What are the duration and modified duration of a seven-year


FINA 6202 - Analysis of Financial Institutions and Markets Quiz

1. Which, if any, of the following statements are false?

A. For a given coupon rate, the sensitivity of bond prices to changes in interest rates increases at an increasing rate as maturity increases.

B. For a given absolute change in interest rates from the same base level, the proportionate increase in bond prices when rates fall is larger than the proportionate decrease in bond prices when rates rise.

C. For identical coupon rates and a given absolute change in interest rates from the same base level, long-term bonds change proportionately more in price than short-term bonds.

D. For identical maturities and a given absolute change in interest rates from the same base level, low-coupon bonds change proportionately less in price than high-coupon bonds.

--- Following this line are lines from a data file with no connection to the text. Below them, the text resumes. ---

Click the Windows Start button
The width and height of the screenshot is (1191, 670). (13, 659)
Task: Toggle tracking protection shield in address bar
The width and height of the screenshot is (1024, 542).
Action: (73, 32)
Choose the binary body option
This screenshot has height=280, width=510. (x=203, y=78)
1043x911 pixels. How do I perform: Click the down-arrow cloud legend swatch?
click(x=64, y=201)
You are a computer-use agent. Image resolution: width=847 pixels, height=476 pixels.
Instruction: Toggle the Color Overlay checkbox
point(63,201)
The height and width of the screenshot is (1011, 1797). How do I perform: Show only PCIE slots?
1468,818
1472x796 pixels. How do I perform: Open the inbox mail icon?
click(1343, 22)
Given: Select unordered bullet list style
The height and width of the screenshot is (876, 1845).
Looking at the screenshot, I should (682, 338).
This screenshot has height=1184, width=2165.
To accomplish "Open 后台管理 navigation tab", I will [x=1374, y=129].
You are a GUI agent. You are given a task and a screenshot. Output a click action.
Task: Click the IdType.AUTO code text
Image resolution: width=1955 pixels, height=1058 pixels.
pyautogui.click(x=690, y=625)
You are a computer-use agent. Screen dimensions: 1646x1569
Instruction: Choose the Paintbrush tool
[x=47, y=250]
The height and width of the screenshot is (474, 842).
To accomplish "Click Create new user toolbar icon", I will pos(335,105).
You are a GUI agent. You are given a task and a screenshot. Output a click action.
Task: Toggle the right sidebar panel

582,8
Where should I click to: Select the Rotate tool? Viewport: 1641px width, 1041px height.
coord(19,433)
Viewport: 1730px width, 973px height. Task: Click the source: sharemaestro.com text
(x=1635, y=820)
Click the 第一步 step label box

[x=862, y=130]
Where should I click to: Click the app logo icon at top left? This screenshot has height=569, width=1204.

2. What are the duration and modified duration of a seven-year, 3.5 percent coupon rate, annual coupon payment, $1000 par value government note priced today to yield 3 percent to maturity (use the text formulas or Excel's Duration and MDuration functions)?  What is the convexity of this instrument?  [Recall that Bonds and Bond Properties.xls illustrates these calculations.]  Using one of the following approximation formulas with yield data in decimal form,

[if text formula]               % Change in Price ≈ 100 x (-1.0 x Duration x (YieldNew - YieldOld)/(1+YieldOld)),

[if Excel function]             % Change in Price ≈ 100 x (-1.0 x MDuration x (YieldNew - YieldOld)),

What is the approximate percentage change in this bond's price if yields on comparable securities rise to 4 percent?  What is the actual percentage change in this bond's price if yields on comparable securities rise to 4percent (use a financial calculator or Excel's PV function)?

3. Consider the dividend discount model, the capital asset pricing model, the arbitrage pricing model and the firm valuation model.  If these accurately portray the intrinsic values of stock prices and stock returns, then what is the corresponding fundamental relationship between stock prices and interest rates?  Explain your answers.